En las calles del estado, la jerarquía de movilidad no es opcional. Primero están los peatones, después los ciclistas y, finalmente, los vehículos motorizados.
Por lo tanto, cualquier conductor que no respete un paso peatonal o invada una ciclovía incurre en una infracción.
Peatones, al frente de la movilidad urbana
En Tabasco, el peatón tiene prioridad absoluta en cruces señalizados. Los vehículos deben detenerse antes de la línea marcada.
Además, estacionarse sobre banquetas o rampas está prohibido. Estas acciones bloquean el tránsito peatonal y aumentan el riesgo de accidentes.
En este sentido, reducir la velocidad al aproximarse a un cruce es una obligación básica. También permite reaccionar ante imprevistos.
Sin embargo, la corresponsabilidad es clave. Los peatones deben cruzar en zonas permitidas y respetar la señalización.
Ciclistas: derechos y obligaciones en la vía
La bicicleta es reconocida legalmente como vehículo. Por lo tanto, debe circular en el mismo sentido del tránsito.
Además, cuando existen ciclovías, su uso es obligatorio. Esta medida reduce conflictos con automovilistas y peatones.
En este sentido, los ciclistas deben señalizar maniobras y usar elementos visibles, especialmente en horarios nocturnos.
La distancia que puede salvar vidas
Uno de los puntos más relevantes es la distancia al rebasar.

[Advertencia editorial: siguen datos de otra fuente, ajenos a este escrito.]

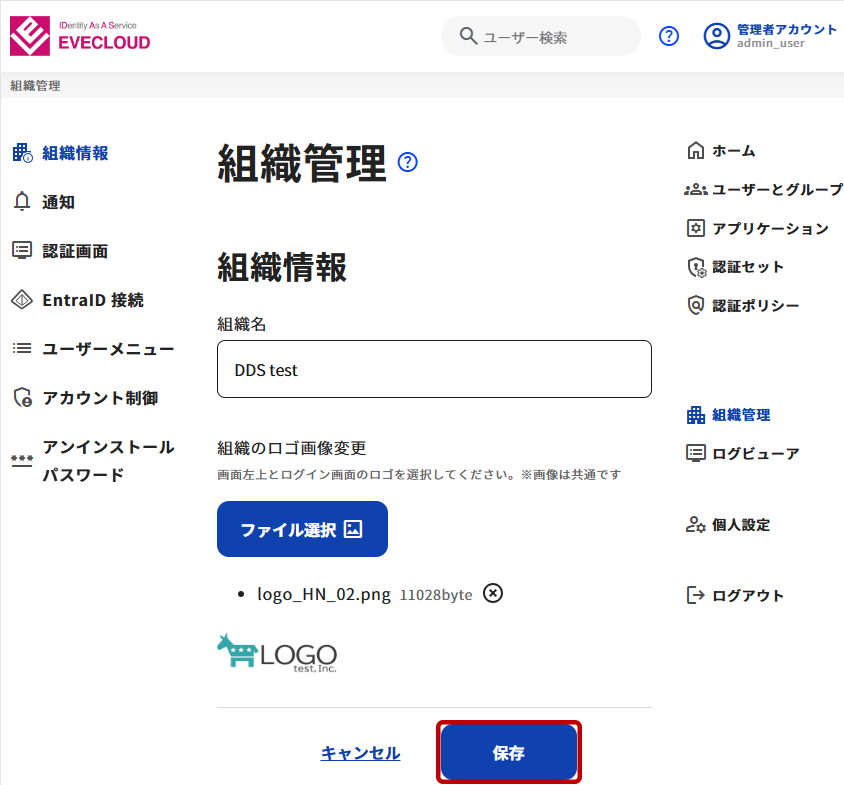Viewport: 844px width, 785px height.
Task: Click the help icon beside the user search
Action: tap(669, 36)
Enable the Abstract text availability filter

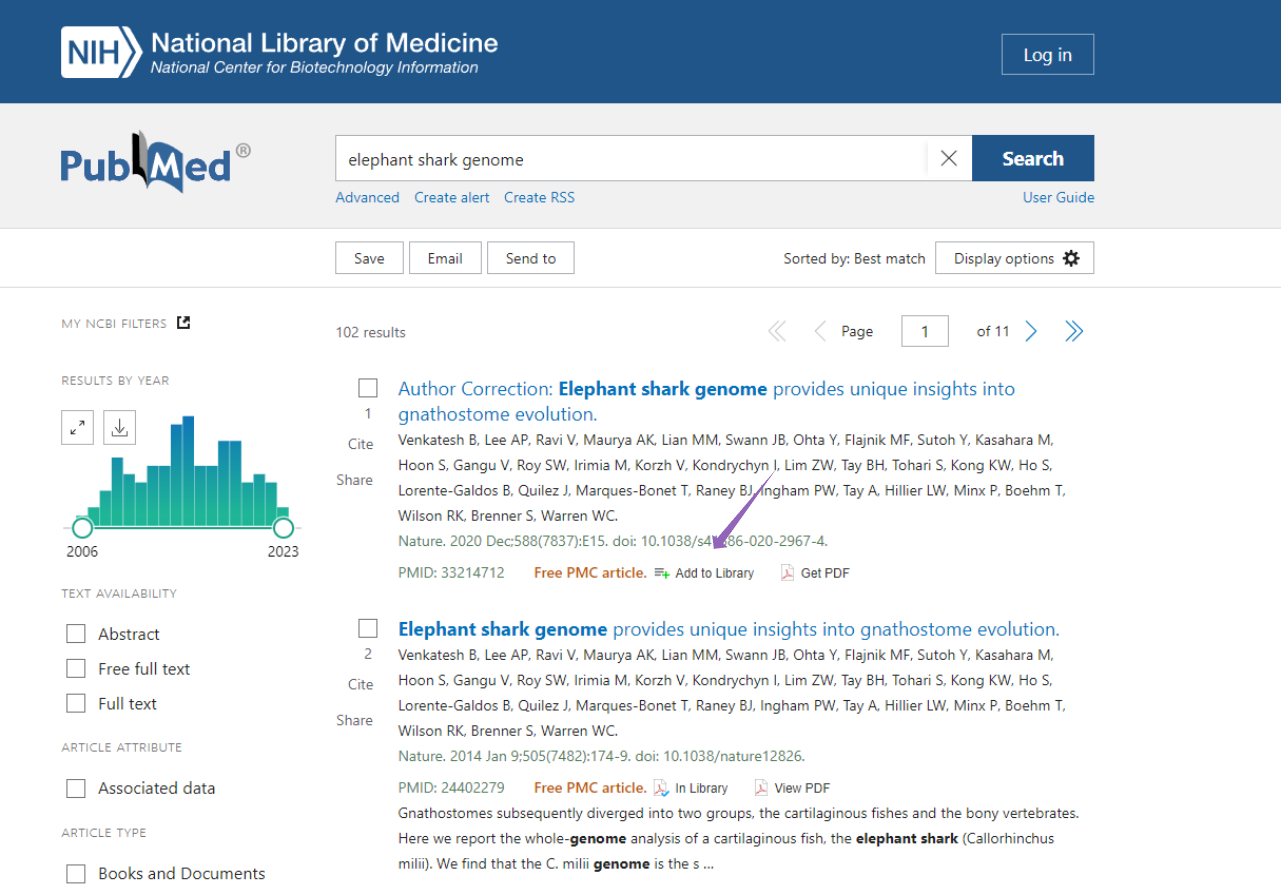pyautogui.click(x=76, y=633)
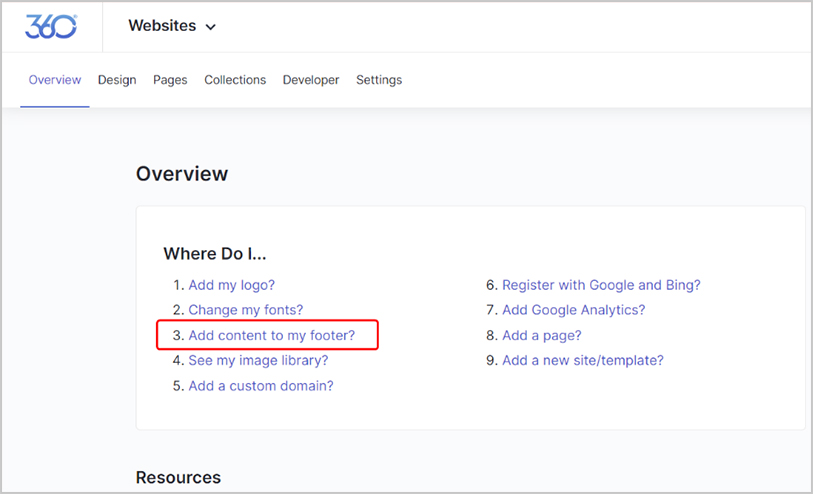Open the 'Change my fonts?' link

245,310
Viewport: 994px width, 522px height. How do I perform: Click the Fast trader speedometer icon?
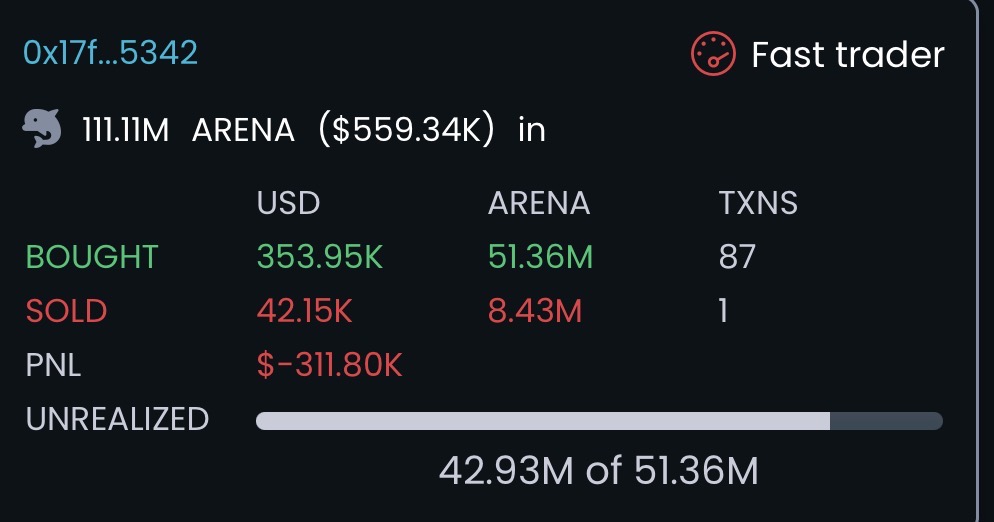click(x=713, y=54)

Los automovilistas deben dejar al menos 1.5 metros entre su vehículo y la bicicleta.
Asimismo, invadir carriles exclusivos constituye una falta administrativa. Estas prácticas incrementan el riesgo de siniestros viales.
Además, revisar puntos ciegos antes de girar es fundamental. Muchos accidentes ocurren por distracción o falta de visibilidad.

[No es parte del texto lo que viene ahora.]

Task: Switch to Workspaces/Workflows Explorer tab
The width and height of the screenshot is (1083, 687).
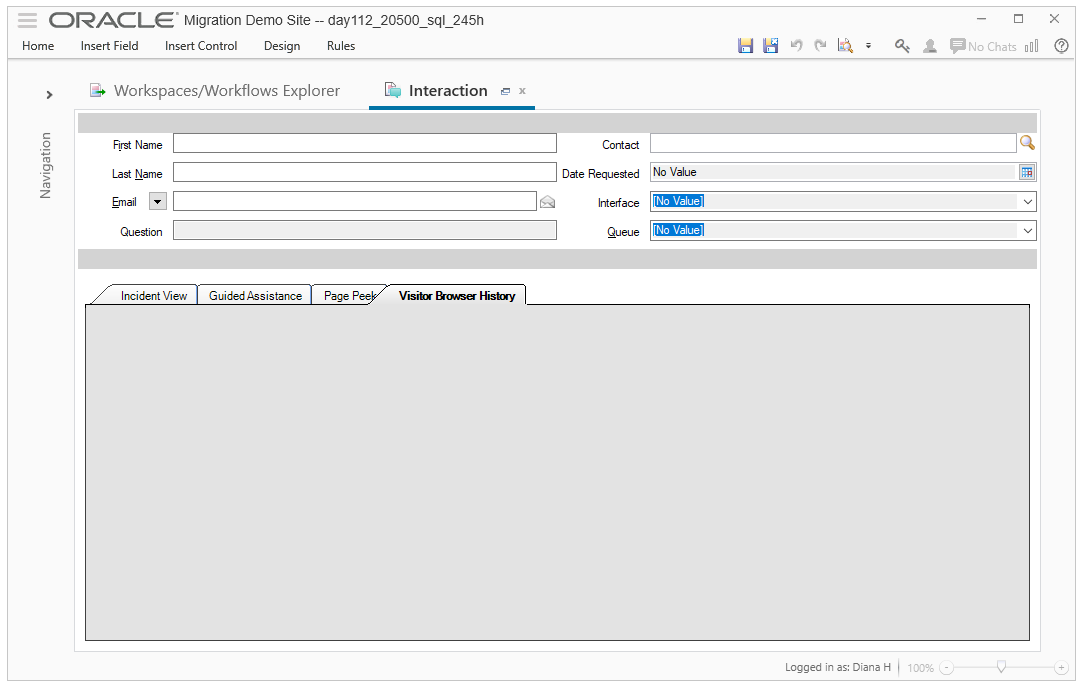Action: pyautogui.click(x=226, y=91)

Cultura vial, el reto pendiente
La vialidad en Tabasco no depende solo de sanciones. Requiere educación y conciencia ciudadana permanente.
Por lo tanto, autoridades y sociedad comparten la responsabilidad de construir calles más seguras.
En 2026, el desafío urbano es claro: reducir accidentes y fortalecer la convivencia. Respetar a peatones y ciclistas no es un acto de cortesía, sino una obligación legal que impacta directamente en la seguridad pública.